Dataset entries —
··········

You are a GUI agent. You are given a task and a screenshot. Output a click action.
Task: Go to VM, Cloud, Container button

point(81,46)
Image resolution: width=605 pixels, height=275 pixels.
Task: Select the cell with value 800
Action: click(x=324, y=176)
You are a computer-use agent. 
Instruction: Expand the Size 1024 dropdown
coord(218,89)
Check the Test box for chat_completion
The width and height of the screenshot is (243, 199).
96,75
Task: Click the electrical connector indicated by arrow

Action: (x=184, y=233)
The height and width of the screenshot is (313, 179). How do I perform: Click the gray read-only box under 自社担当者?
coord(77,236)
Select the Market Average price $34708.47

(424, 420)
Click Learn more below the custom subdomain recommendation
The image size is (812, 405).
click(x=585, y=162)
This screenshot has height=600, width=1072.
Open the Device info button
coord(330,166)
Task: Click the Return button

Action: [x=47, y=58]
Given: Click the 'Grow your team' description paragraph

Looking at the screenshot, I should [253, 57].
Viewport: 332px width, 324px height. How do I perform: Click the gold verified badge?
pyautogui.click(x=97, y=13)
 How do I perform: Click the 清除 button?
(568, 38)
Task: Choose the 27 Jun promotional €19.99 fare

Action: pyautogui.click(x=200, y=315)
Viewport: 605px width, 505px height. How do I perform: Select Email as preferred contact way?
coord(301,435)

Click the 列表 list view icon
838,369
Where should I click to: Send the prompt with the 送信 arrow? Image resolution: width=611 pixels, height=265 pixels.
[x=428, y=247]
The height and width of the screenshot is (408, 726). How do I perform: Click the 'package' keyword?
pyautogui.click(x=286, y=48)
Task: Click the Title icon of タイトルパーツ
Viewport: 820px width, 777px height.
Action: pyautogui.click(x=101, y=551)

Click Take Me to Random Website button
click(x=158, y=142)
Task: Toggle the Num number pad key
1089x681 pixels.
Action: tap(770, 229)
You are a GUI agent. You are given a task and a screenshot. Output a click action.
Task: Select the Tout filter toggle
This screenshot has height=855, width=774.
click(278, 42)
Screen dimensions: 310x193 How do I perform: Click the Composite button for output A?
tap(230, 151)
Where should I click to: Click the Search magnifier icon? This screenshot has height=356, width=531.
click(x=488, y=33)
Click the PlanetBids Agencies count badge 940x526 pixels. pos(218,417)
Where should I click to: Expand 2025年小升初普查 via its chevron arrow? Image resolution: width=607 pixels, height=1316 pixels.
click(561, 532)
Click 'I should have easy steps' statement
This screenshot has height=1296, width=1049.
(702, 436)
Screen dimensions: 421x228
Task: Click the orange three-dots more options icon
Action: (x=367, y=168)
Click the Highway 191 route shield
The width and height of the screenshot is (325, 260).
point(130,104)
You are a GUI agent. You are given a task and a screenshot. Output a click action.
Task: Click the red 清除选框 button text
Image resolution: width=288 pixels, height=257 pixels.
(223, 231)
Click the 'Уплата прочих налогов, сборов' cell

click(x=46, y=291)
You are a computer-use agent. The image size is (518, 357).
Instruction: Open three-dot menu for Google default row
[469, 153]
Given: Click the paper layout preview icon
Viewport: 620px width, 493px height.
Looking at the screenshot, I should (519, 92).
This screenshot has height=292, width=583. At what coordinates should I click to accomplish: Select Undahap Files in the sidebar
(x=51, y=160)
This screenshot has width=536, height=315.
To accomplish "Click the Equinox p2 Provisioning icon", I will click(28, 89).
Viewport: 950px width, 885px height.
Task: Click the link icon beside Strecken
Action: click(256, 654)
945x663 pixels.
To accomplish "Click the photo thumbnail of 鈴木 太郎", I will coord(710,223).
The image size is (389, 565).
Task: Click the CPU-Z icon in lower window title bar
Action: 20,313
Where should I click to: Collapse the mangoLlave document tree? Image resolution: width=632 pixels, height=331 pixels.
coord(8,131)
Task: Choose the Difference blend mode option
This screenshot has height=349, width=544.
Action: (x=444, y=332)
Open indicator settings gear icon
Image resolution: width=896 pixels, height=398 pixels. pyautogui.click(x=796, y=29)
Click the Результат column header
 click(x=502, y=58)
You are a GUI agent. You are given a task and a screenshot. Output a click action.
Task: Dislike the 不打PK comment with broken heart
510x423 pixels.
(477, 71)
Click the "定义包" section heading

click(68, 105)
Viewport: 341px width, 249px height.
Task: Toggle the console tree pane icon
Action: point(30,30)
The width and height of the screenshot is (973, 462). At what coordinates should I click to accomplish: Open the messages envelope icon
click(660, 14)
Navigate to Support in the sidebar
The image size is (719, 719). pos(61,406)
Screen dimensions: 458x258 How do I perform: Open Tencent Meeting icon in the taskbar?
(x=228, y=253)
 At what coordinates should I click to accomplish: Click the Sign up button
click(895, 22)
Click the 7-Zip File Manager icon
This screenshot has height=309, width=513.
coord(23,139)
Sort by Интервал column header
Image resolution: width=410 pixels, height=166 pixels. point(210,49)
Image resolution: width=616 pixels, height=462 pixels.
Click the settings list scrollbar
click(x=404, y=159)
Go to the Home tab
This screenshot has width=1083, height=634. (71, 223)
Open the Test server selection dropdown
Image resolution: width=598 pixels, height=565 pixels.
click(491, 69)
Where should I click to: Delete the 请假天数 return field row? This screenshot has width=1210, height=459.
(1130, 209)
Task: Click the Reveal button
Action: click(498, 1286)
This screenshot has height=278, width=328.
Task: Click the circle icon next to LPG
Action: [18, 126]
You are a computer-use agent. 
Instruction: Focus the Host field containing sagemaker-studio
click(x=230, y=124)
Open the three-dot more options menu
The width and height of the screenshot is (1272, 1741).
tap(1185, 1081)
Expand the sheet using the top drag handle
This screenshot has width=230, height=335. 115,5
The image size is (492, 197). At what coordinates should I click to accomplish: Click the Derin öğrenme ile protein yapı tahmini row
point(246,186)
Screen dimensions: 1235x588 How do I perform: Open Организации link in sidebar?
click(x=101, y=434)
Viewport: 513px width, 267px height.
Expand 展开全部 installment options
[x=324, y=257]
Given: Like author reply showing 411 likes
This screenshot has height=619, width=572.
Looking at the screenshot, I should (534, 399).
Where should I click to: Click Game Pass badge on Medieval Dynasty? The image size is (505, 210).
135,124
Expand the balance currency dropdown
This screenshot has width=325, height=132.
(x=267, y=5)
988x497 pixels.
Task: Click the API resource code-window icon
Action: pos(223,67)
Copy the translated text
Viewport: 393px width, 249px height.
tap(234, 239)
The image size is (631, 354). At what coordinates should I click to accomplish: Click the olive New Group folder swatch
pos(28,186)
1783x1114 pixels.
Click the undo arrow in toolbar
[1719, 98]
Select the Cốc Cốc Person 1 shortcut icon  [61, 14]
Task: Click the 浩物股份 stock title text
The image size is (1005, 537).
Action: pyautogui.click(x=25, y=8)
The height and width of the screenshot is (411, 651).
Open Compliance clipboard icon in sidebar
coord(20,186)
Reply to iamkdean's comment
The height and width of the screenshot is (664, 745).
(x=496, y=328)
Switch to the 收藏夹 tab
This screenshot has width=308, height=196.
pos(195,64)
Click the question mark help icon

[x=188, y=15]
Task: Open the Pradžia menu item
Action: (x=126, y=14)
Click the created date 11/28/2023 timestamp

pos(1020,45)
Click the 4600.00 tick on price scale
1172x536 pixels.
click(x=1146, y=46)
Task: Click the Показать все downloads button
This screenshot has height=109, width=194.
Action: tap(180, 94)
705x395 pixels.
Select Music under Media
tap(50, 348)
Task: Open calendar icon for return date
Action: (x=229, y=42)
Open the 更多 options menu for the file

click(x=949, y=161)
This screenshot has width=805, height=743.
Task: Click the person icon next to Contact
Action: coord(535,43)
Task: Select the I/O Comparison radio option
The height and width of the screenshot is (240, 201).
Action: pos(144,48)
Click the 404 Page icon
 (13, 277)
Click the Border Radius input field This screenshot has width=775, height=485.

··········

Activity — Both end lines included, restate word for word the lines above from the line with "You are a computer-use agent. The" to the line with "945x663 pixels.", and nothing else.

Answer to this exercise —
You are a computer-use agent. The image size is (518, 357).
Instruction: Open three-dot menu for Google default row
[469, 153]
Given: Click the paper layout preview icon
Viewport: 620px width, 493px height.
Looking at the screenshot, I should (519, 92).
This screenshot has height=292, width=583. At what coordinates should I click to accomplish: Select Undahap Files in the sidebar
(x=51, y=160)
This screenshot has width=536, height=315.
To accomplish "Click the Equinox p2 Provisioning icon", I will click(28, 89).
Viewport: 950px width, 885px height.
Task: Click the link icon beside Strecken
Action: click(256, 654)
945x663 pixels.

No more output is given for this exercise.